Müde schleppte sich Tarabur, als die Sonne sich daran machte hinter dem Horizont emporzusteigen, aus seinem Schlafplatz in Richtung eines Baches, um sich ein wenig muntermachende Erfrischung zu gönnen. Nach der eisesfrische des morgendlichen Bades waren die Lebensgeister in ihrer ganzen Pracht zurückgekehrt und mit ihnen auch der vormals verlassene, der der Verängstigungen gewichene Unternehmungs- und Erkundungsmut.

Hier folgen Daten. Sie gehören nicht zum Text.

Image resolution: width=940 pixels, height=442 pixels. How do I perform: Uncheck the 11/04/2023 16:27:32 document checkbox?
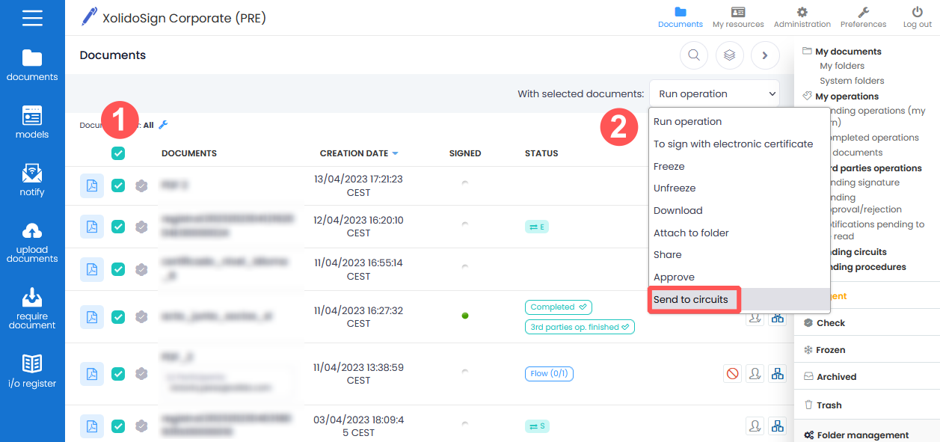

Ja, der Wald hatte sich verändert... und ja, viele Stellen des Waldes wirkten bedrohlich. Aber es lag auch lange Zeiten zurück, dass Tarabur das letzte Mal diese Gegenden durchwanderte und die erwartete Vertrautheit und somit auch die vermeintliche Sorglosigkeit nicht hätte erwarten dürfen.

Er erinnerte sich an die Worte einer Gefährtin zurück, welcher er dereinst einen seiner, so meinte er, berühmten und allseits beliebten Klingentricks zeigen wollte, mit denen er als kleiner Junge so manch trübes Gelage in einen Hexenkessel des Erstaunens verwandeln konnte, um sie einerseits zu unterhalten und andererseits sie mit seinen außergewöhnlichen Kunstfertigkeiten zu beeindrucken. So manch holde Maid verlor beim damaligen Anblick des Dargebotenen zunächst ihre Gesichtsfarbe und dann ihren vormals sicheren Stand, was dann für zusätzliche Belustigungen sorgte aber auch für die ein oder andere rote Wange und elfengleichen Ohren, die sich Tarabürchen von den Müttern jener Maiden einfing bzw. gezogen bekam, wenn sie von seinen grauslig anzusehenden Klingenspielen erfuhren.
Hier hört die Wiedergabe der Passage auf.